Start of Dataset records
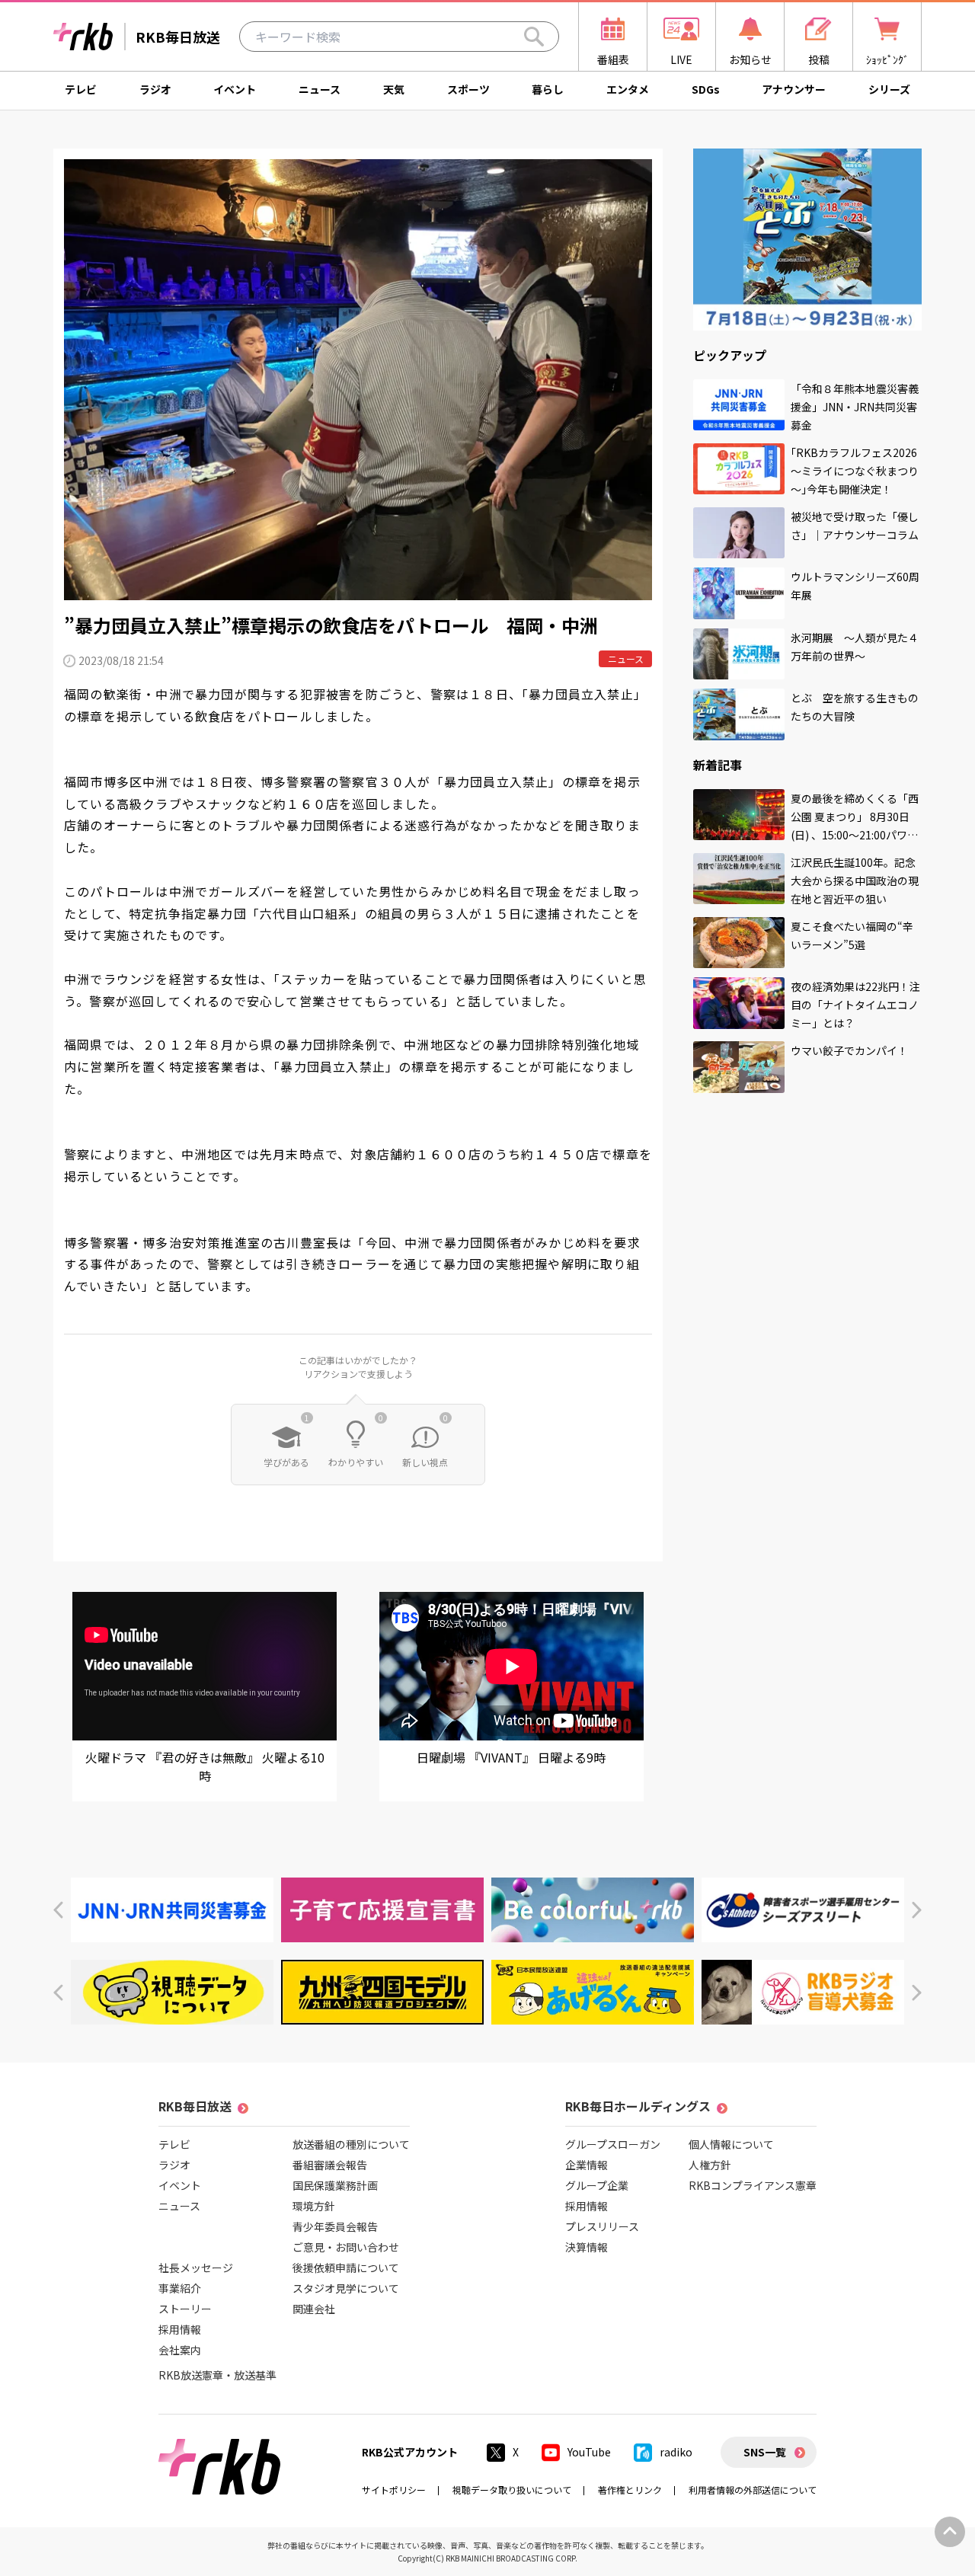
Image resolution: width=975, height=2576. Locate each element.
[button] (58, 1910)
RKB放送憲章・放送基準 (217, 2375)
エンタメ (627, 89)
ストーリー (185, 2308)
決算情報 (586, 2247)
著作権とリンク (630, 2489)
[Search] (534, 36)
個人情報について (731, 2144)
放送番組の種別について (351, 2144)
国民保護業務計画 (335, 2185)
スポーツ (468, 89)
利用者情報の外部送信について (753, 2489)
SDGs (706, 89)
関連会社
End of Dataset records
Pictures stay out; reproduce every line of the records exactly.

● Written reply
Image resolution: width=975, height=2576. Locate each element.
[button] (58, 1910)
RKB放送憲章・放送基準 (217, 2375)
エンタメ (627, 89)
ストーリー (185, 2308)
決算情報 (586, 2247)
著作権とリンク (630, 2489)
[Search] (534, 36)
個人情報について (731, 2144)
放送番組の種別について (351, 2144)
国民保護業務計画 (335, 2185)
スポーツ (468, 89)
利用者情報の外部送信について (753, 2489)
SDGs (706, 89)
関連会社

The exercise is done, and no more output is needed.